GOAL OF THE EXERCISE: Rewrite the stretch of entries from the line containing "At what (x,y)" through the line containing "Looking at the", with "coordinate pair" changed to "pair of coordinates" and nothing else altered. Leave the pictures out of your answer.

PROVIDED RECORDS:

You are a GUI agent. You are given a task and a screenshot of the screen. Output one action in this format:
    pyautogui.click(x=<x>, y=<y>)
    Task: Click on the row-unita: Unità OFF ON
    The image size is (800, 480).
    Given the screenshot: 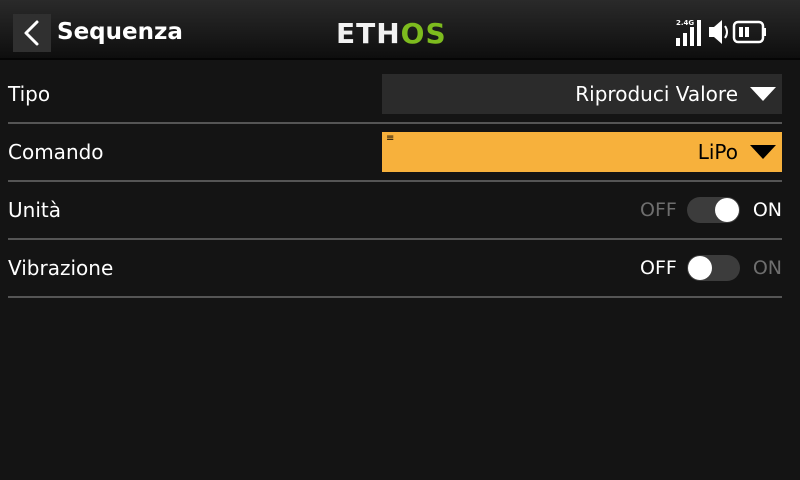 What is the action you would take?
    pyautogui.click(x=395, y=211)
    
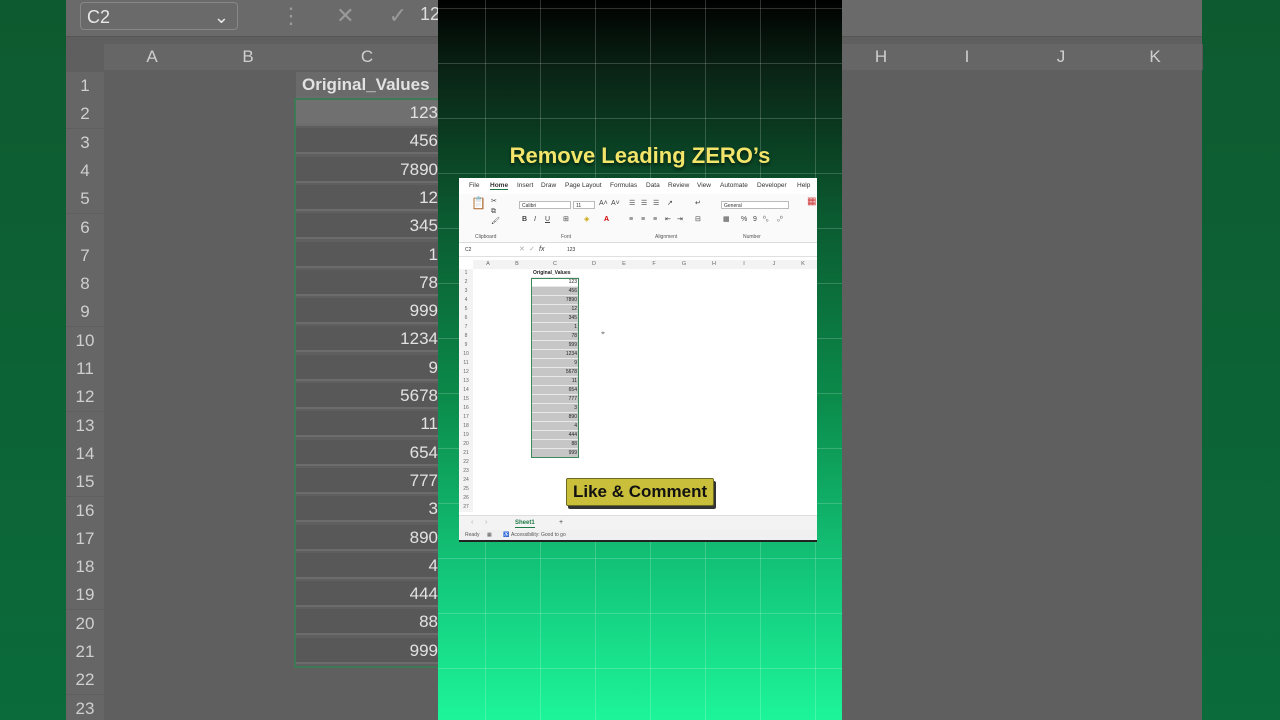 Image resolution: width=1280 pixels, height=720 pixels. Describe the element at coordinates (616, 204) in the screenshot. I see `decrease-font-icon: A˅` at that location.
--
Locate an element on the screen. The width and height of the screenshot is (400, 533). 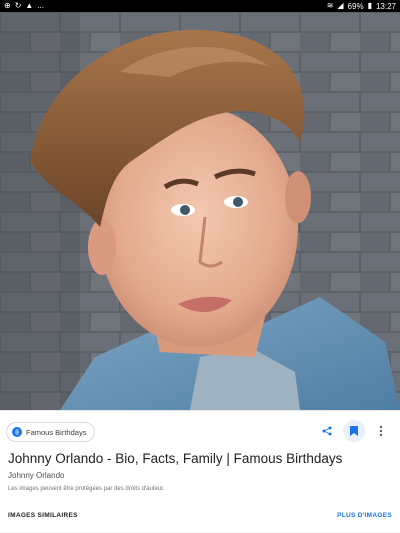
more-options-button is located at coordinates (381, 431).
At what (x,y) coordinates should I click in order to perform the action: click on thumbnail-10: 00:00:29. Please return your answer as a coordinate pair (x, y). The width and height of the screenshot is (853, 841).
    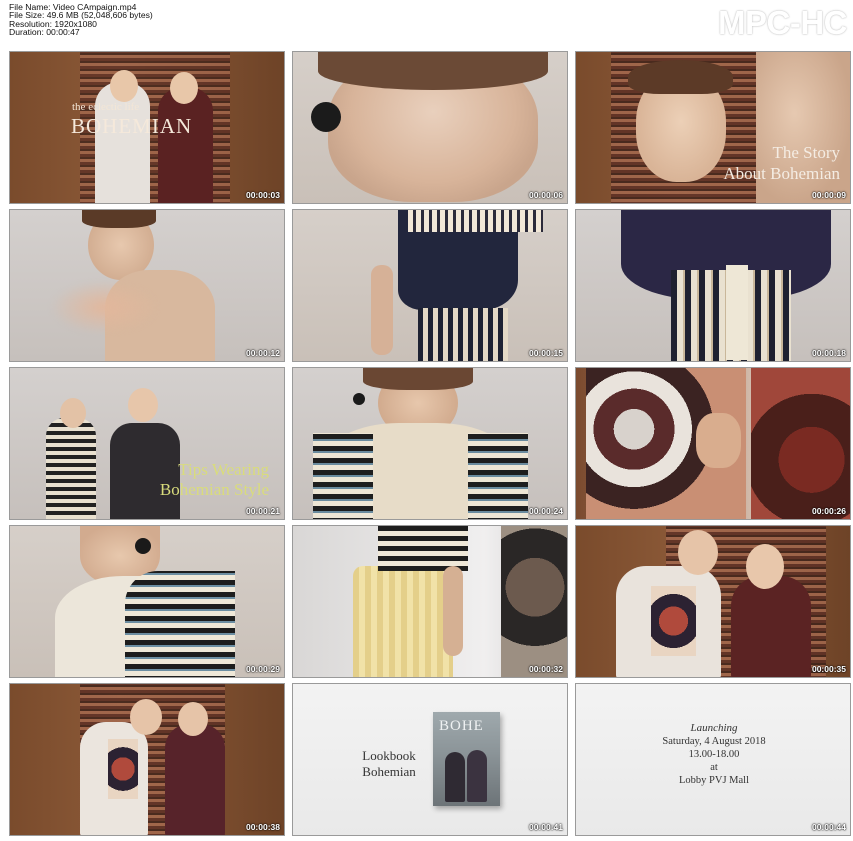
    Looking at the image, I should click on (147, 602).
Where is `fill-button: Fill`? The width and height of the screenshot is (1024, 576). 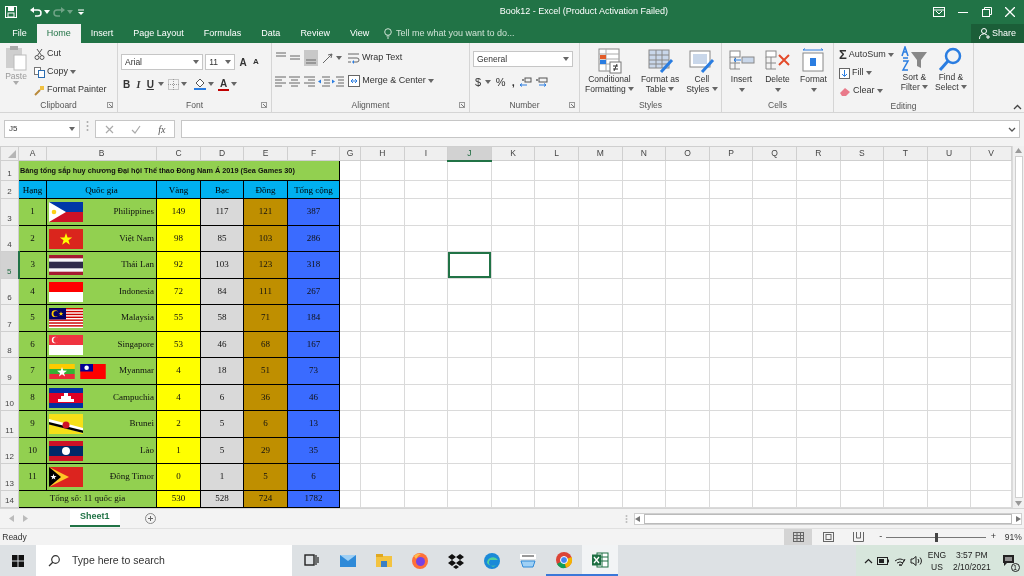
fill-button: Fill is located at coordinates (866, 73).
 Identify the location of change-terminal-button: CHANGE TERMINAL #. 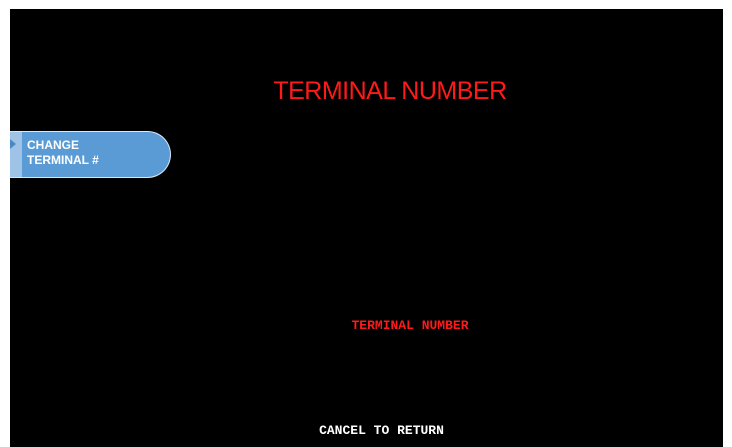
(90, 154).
--
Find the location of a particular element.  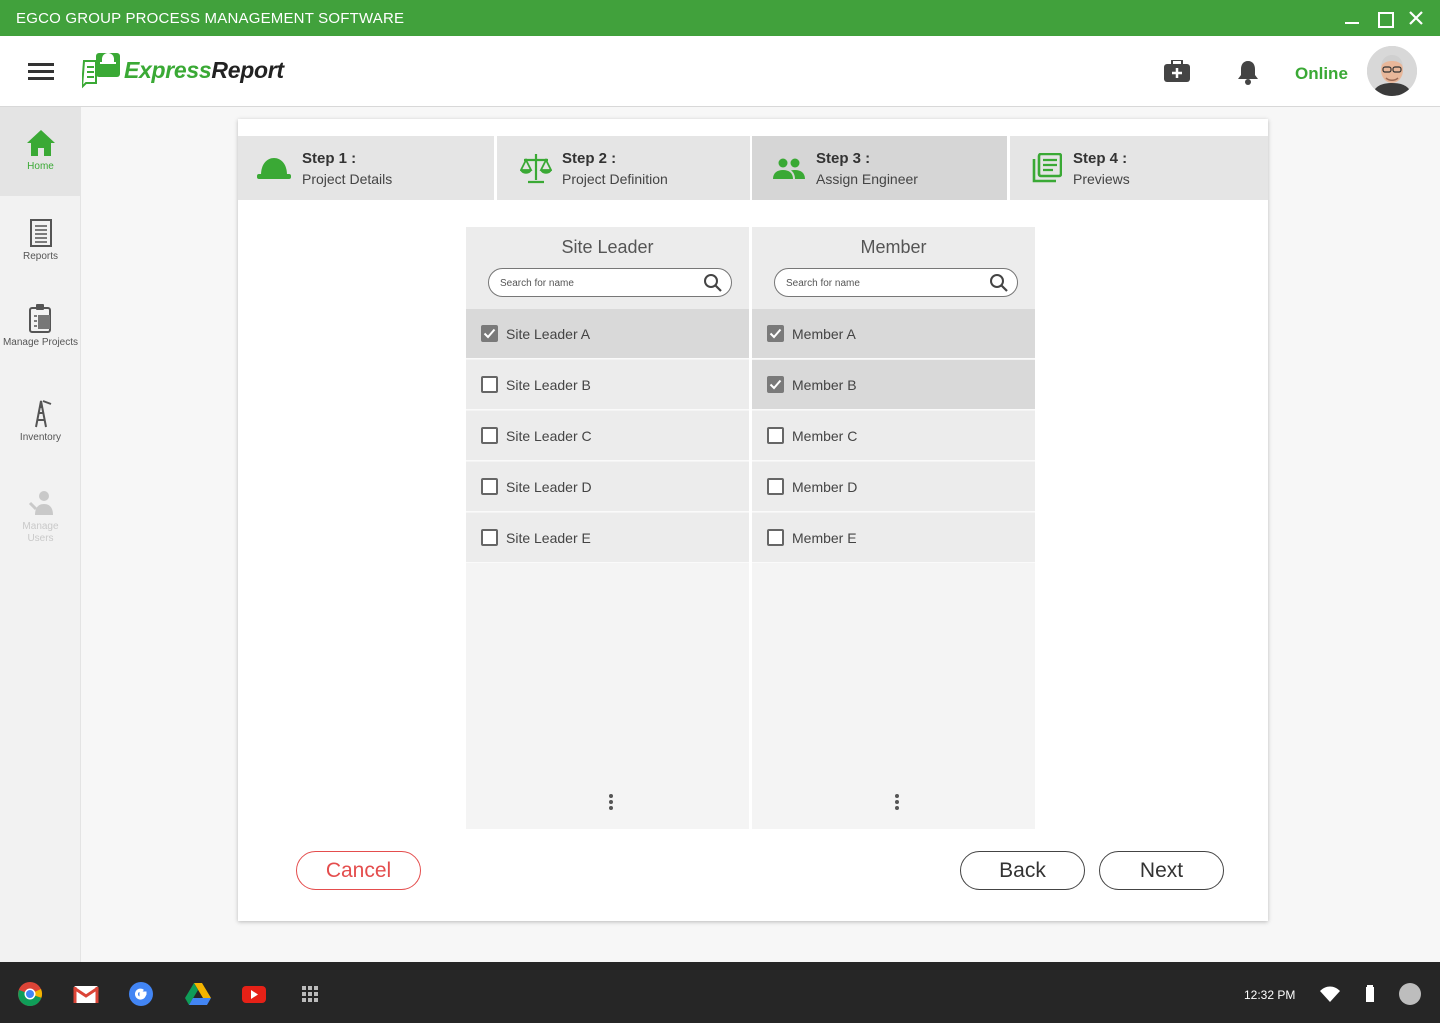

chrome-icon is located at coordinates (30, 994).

OUTPUT OF THE EXERCISE:
At what (x,y) coordinates should I click in order to perform the action: click on thumbnail-10: 00:00:29. Please return your answer as a pair of coordinates (x, y). The width and height of the screenshot is (853, 841).
    Looking at the image, I should click on (147, 602).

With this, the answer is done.